**THE EXERCISE:** Could you lay out the lines below as a numbered list, with blank lines dropped and the pictures left out?

________________________

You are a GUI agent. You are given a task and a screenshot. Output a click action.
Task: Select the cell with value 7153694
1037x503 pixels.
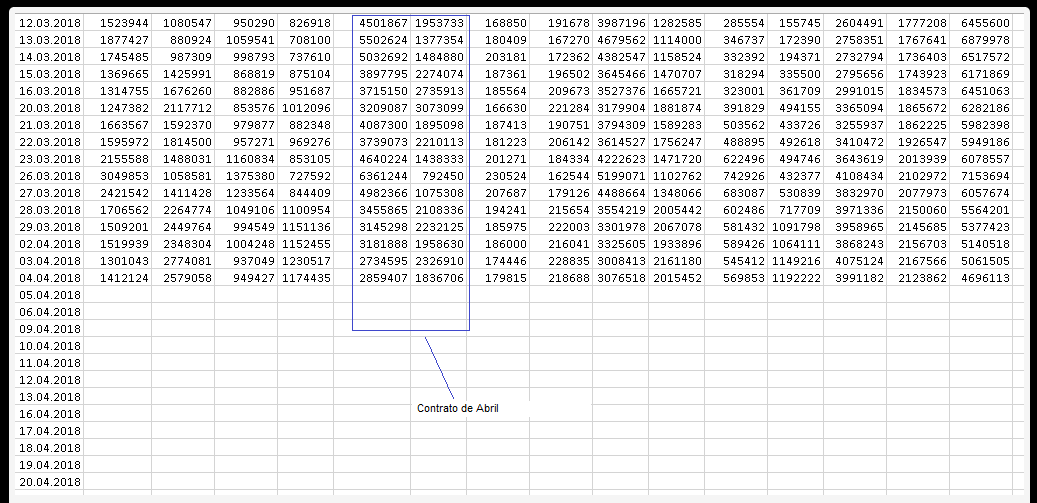point(984,176)
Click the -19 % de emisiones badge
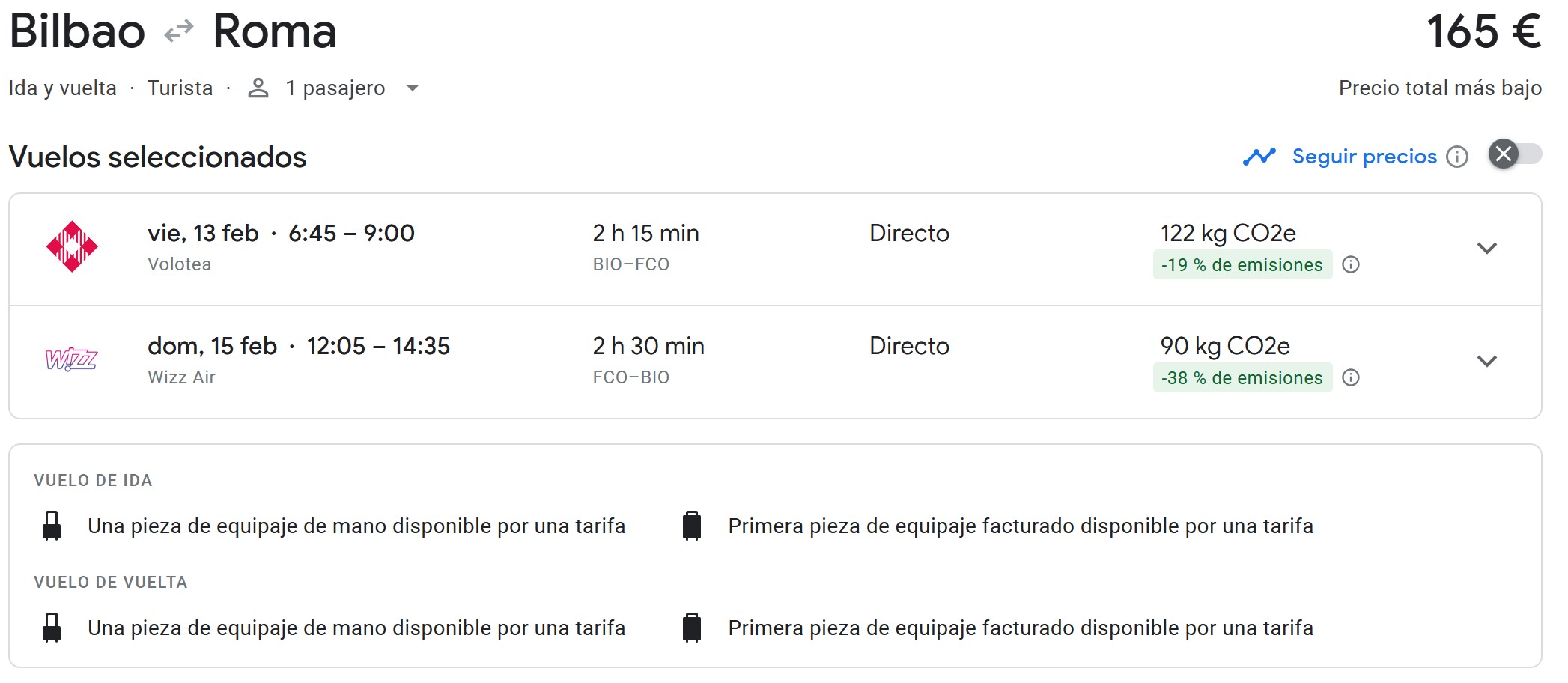 click(x=1242, y=265)
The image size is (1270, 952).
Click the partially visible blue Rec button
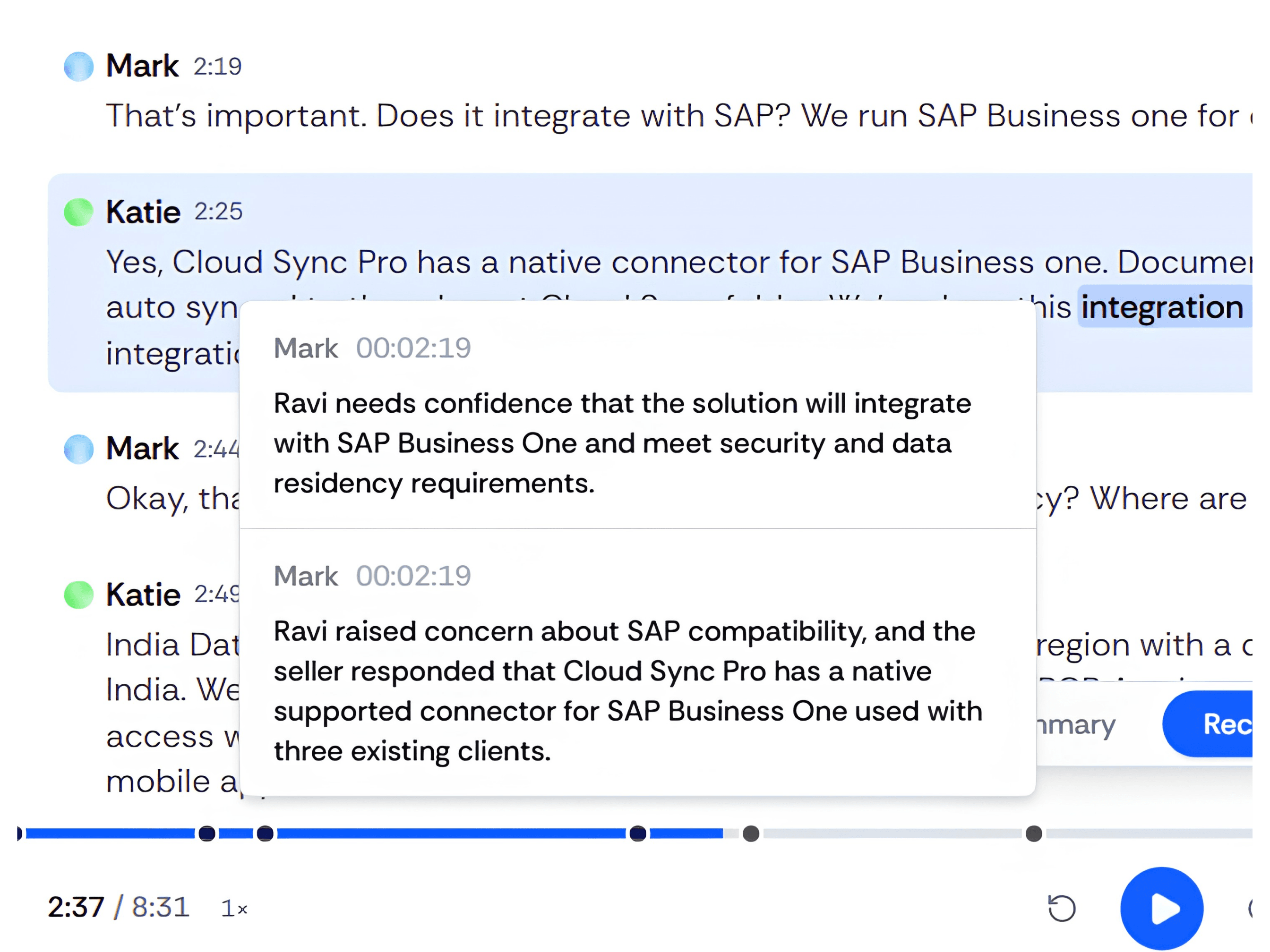pyautogui.click(x=1208, y=723)
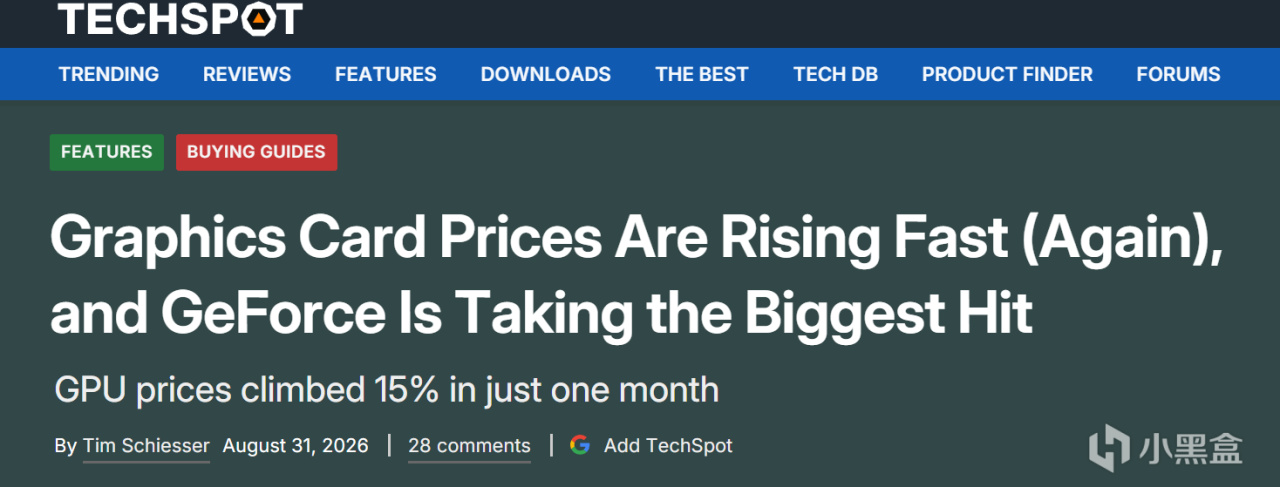Image resolution: width=1280 pixels, height=487 pixels.
Task: Click the Add TechSpot link
Action: (x=668, y=446)
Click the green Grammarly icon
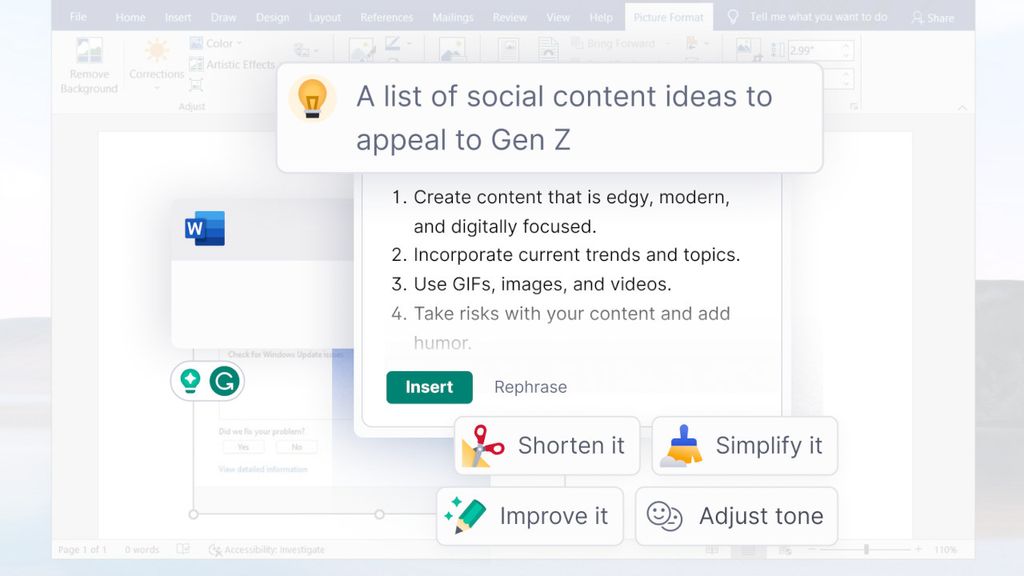The image size is (1024, 576). click(x=227, y=381)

________________________

**THE RESPONSE:**
1. You are a GUI agent. You are given a task and a screenshot. Output a click action.
2. Task: Select the cell with value 7153694
3. 1037x503 pixels.
4. point(984,176)
5. Click the -19 % de emisiones badge
6.  click(x=1242, y=265)
7. The image size is (1270, 952).
8. Click the partially visible blue Rec button
9. pyautogui.click(x=1208, y=723)
10. Image resolution: width=1280 pixels, height=487 pixels.
11. Task: Click the Add TechSpot link
12. Action: (x=668, y=446)
13. Click the green Grammarly icon
14. The image size is (1024, 576). click(x=227, y=381)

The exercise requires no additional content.